Slowly, slowly the train draws in alongside a platform. It stops. Mahtab looks beyond the signs and machines. People move and pour out of the door.
Mahtab takes her bag.
Drops it.
Pushes past strangers.
Steps from the train.
Searches faces.
Sees him.
Runs to him.
Throws herself and is caught by his arms, his beard, his breath, his voice, his tears, his loving, loving tears.
Three weeks later
Mahtab stands on a grassy hill looking down at the sea. Her mother, her father, her brother and sister stand with her. She takes in the naked arms and legs, the bare backs, the midriffs, the bodies stretched out on the sand and playing around the edges of the water. She gazes at the waves crashing and the board riders dazzling as they twist and turn and point the noses of their boards to the shore.
And above her, the kites.
It’s the Festival of the Winds. Kites from every nation are there. The sea breeze catches them and draws them higher and higher. Bold, bright red ones, long-tailed dangling ones, huge ones, baby ones for little children, rainbow kites, box kites, insect shapes, squares and triangles, they mix and dance together.
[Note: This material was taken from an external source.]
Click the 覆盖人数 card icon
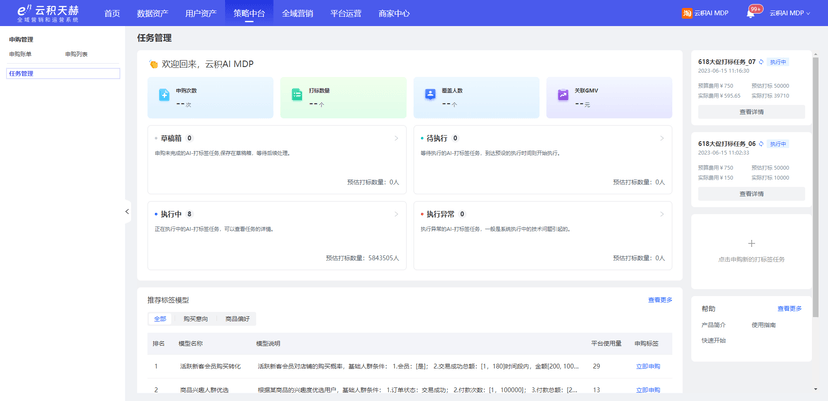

‘Let’s move along where there is more room,’ says her father. They walk past the pavilion, breathing in the smoke of meat, cooking on a host of barbecues and the tang of salt air. Soraya has taken off her sandals. Clutching them she runs down the sand to the water, laughing as the waves tickle, and then she retreats, before racing back to the spot they have chosen on the grass.
Their father opens a bag he has been carrying. Two kites tumble onto the grass: one purple and red, and one deep blue. He takes them up and tests the plastic handles and the strings.
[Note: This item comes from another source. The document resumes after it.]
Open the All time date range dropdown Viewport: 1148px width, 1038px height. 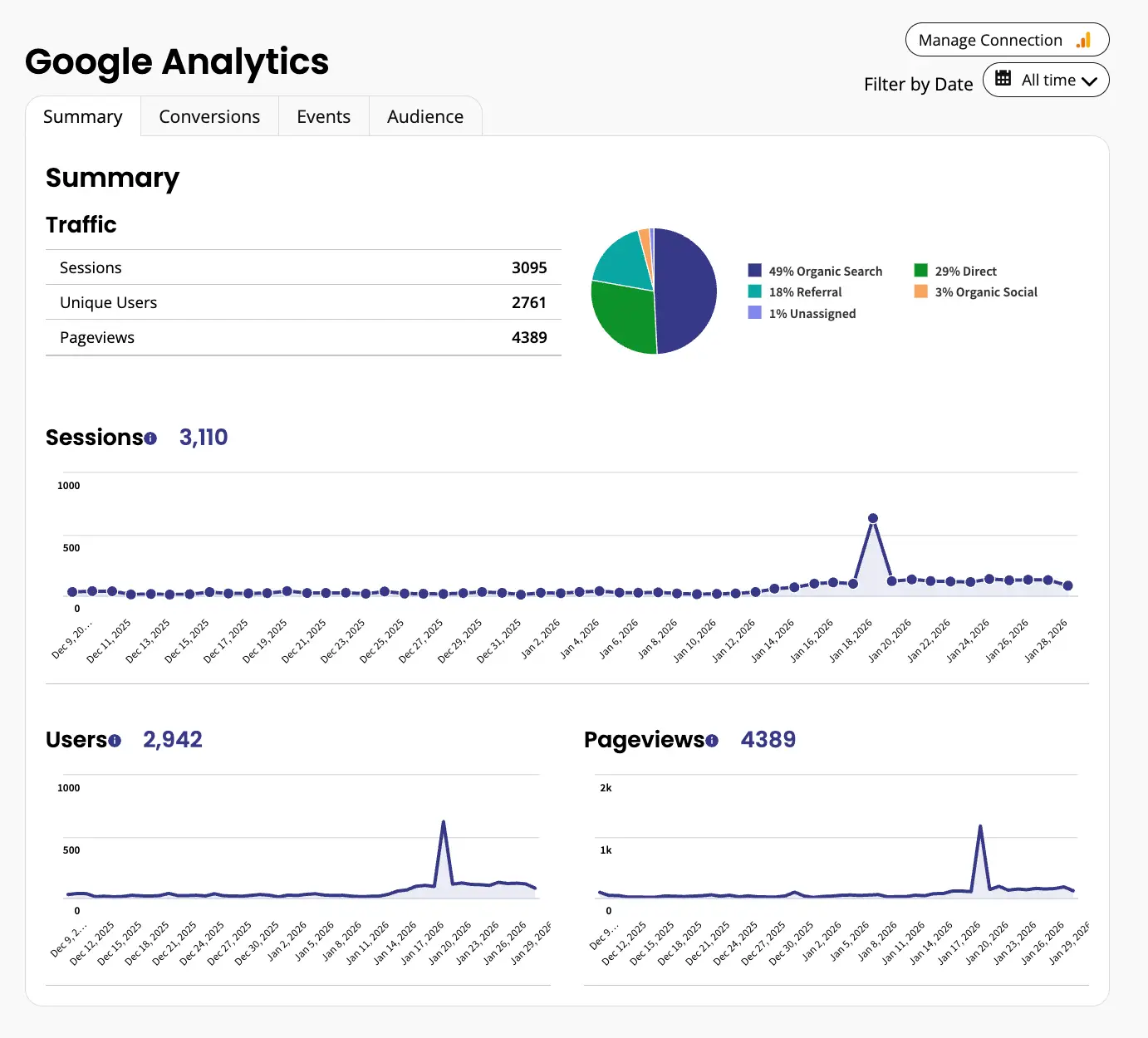[1046, 80]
‘No cutting strings,’ he says, ‘but good all the same.’
Farhad and Soraya run together, yelling, the kites trailing behind them. Down the grassy hill they go and the wind grabs the fabric and lifts the kites higher and higher.
They come back and fall down, laughing and gasping for breath.
‘My turn.’ Mahtab takes the red-and-purple kite. She wraps her fingers around the plastic handle. She has never done this before.
Slowly, she runs. The wind lifts the edges of her veil and the hem of her tunic. Faster and faster. Her father is smiling and her mother is clapping as the kite lifts and begins its drift upwards. Mahtab gazes up at it, mouth open, heart full. Happiness and joy. The kite is dancing, tugging against her, veering first left and then right. Caught by an eddy, it swirls round and then dives straight towards her. Mahtab holds her breath. She stands her ground. More wind comes. It takes the kite soaring again, higher and higher. The red-and-purple fabric is shimmering, triumphant against the cloudless sky.
About this story
Mahtab’s Story began in a classroom at Holroyd High School in western Sydney in 2004. I was interested in writing about the experience of being a Muslim girl in Australia in the twenty-first century and the principal, Dorothy Hoddinott, had arranged for me to meet some students in Year 11. The group was made up of girls who were refugees from Iraq and Afghanistan. Their stories of persecution and fear in their own countries and of their escape to Australia were so compelling that I felt I had to write about that experience.
One girl, Nahid Karimi, expressed great interest in my work. She felt strongly that the story should be told of what she and others like her had been through. We became friends and she shared with me the details of her family’s flight from Herat, the long period of waiting in Pakistan while her father went ahead and then the journey to Australia and the period of imprisonment in a detention centre.
Nahid has now left school and is a student at the University of Western Sydney.
Mahtab’s Story is a novel, not a biography of Nahid. I have varied the events, added and subtracted to shape the story. Without her contribution, however, this book could not have been written. I am forever indebted to her and her family and I am in awe of their courage.